* [Excerpt to read]:
[Start of Attachment]

Hussain Al Quraish حسين آل قريش

Personal information
- Full name: Hussain Anwer Al Quraish
- Date of birth: 18 December 1997 (age 28)
- Place of birth: Safwa, Saudi Arabia
- Height: 1.81 m (5 ft 11 in)
- Position: Midfielder

Team information
- Current team: Al-Hada
- Number: 5

Youth career
- –2018: Al-Safa

Senior career*
- Years: Team / Apps / (Gls)
- 2018–2019: Al-Safa
- 2019–2022: Al-Faisaly / 6 / (0)
- 2020–2021: → Al-Nahda (loan) / 10 / (0)
- 2021–2022: → Al-Safa (loan)
- 2022–2024: Al-Safa
- 2024: Mudhar
- 2024–: Al-Hada

= Hussain Al Quraish =

Saudi Arabian footballer

Hussain Al Quraish (حسين آل قريش, born 18 December 1997) is a Saudi Arabian professional footballer who plays as a midfielder for Al-Hada.

[End of Attachment]

* [Stored data]:
[Start of Attachment]

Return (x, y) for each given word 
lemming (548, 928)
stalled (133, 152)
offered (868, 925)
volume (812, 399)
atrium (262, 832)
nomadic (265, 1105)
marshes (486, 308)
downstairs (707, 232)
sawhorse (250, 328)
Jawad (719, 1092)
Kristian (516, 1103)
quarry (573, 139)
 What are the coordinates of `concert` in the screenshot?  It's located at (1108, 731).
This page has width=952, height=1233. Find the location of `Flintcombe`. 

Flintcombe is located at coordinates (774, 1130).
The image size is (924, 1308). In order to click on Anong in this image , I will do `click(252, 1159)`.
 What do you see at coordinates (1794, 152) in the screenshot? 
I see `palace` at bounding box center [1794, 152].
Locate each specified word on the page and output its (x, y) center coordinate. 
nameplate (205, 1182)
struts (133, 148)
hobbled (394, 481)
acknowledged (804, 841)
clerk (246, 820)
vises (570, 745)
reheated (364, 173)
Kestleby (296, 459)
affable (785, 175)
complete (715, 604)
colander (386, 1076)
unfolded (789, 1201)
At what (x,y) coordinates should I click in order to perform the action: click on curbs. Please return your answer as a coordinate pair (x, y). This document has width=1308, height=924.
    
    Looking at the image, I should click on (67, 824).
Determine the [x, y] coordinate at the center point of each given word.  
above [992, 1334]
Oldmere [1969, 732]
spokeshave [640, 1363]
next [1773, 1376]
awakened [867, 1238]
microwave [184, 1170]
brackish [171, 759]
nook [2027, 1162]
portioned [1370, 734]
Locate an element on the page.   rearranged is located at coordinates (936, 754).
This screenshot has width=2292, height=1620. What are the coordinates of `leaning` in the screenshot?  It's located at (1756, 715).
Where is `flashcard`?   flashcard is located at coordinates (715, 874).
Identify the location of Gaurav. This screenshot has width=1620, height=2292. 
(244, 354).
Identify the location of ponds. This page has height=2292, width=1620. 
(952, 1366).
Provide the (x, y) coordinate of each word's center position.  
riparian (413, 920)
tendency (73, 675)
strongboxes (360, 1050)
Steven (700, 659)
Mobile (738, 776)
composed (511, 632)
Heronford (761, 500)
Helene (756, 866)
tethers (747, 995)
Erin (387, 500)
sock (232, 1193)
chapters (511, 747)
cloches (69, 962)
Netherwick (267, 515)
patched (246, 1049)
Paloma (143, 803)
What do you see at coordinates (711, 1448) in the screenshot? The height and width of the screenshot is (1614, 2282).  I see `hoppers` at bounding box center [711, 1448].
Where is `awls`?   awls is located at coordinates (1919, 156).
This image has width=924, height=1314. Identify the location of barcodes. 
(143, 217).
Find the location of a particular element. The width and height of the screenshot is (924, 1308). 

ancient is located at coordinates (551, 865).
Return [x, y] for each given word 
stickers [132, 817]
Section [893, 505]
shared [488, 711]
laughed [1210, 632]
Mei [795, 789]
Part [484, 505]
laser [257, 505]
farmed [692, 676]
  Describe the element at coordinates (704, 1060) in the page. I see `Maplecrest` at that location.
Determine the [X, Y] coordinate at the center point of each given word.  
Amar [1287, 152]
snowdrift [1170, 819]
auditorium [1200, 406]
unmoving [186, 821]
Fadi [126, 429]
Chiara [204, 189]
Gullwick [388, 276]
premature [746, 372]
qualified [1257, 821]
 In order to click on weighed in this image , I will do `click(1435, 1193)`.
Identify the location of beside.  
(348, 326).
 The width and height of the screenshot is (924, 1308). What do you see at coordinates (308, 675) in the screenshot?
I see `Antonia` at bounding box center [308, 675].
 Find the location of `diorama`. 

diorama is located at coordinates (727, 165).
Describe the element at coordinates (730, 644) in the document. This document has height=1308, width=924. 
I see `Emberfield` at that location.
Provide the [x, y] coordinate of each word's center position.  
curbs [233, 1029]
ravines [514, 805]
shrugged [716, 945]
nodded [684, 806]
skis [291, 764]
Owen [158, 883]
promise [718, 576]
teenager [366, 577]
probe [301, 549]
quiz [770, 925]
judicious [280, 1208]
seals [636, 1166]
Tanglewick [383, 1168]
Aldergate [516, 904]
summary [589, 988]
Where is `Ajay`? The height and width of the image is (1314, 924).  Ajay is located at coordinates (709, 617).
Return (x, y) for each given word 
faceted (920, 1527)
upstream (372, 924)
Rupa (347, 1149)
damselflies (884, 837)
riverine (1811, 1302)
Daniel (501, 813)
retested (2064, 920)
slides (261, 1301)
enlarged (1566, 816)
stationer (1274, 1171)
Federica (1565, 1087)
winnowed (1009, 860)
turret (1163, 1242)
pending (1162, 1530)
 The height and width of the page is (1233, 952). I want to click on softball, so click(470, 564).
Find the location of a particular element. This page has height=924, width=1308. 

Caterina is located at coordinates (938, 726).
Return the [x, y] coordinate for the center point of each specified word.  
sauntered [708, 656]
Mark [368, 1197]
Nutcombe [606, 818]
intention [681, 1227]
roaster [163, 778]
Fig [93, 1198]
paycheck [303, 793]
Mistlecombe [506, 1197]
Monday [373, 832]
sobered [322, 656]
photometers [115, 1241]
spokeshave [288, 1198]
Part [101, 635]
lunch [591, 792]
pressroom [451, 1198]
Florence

[End of Attachment]

* [Work to be completed]: Resume the article on footballer Hussain Al Quraish from the end of its opening sentence. None of the entries are needed here.

* [Your response]:
==Career==
Al Quraish began his career at the youth team of Al-Safa. On 23 August 2019, Al Quraish signed a three-year contract with Al-Faisaly. On 6 October 2020, Al Quraish signed a one-year contract with Al-Nahda on loan Al-Faisaly. On 2 August 2021, Al Quraish joined former club Al-Safa on loan. On 14 June 2022, Al Quraish joined Al-Safa on a permanent deal. On 8 January 2024, Al Quraish joined Mudhar. On 7 August 2024, Al Quraish joined Al-Hada.